* **What you will do**: Search the records for "heading" and copy each line that holds it.

* **Provided data**:
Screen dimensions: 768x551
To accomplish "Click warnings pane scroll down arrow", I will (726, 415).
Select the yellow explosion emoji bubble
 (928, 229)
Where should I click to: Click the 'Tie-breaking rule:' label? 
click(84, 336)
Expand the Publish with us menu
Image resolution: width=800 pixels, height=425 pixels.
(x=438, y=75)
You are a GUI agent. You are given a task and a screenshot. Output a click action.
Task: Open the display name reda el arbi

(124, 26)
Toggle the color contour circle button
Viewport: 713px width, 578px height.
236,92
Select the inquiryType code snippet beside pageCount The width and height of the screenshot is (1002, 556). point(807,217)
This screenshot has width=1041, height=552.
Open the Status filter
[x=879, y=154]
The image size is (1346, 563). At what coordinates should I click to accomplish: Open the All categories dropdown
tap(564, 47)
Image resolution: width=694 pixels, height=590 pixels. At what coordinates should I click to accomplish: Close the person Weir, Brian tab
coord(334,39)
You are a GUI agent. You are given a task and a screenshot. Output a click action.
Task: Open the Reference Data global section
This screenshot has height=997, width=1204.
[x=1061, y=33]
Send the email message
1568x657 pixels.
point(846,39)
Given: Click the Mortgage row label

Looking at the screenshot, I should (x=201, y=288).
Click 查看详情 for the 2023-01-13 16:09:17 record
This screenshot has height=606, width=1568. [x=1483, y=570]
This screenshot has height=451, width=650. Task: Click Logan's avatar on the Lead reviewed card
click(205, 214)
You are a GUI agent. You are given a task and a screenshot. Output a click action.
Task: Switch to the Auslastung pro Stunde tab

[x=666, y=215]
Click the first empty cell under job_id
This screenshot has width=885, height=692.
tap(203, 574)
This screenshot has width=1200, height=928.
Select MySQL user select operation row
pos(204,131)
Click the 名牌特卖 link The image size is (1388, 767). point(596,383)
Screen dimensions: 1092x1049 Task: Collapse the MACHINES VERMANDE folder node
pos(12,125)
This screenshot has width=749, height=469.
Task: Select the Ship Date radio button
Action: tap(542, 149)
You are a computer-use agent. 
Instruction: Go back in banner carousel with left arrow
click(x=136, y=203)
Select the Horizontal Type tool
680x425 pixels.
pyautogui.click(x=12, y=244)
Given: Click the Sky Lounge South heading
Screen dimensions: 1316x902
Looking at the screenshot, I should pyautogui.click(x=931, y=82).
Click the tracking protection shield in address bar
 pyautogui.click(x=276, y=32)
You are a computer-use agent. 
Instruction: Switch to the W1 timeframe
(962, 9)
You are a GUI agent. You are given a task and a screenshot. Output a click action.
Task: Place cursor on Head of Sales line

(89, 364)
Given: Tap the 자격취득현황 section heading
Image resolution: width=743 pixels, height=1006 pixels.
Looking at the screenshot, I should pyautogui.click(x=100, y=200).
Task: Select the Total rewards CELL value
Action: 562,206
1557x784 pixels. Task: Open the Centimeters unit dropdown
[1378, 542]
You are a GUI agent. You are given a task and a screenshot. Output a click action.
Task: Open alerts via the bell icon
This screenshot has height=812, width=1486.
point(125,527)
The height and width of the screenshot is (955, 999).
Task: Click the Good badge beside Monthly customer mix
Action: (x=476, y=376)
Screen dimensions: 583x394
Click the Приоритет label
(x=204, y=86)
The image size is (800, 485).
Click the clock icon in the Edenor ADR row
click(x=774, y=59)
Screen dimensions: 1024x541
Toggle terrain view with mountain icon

* **Solution to the exercise**:
Given: Click the Sky Lounge South heading
Given: Tap the 자격취득현황 section heading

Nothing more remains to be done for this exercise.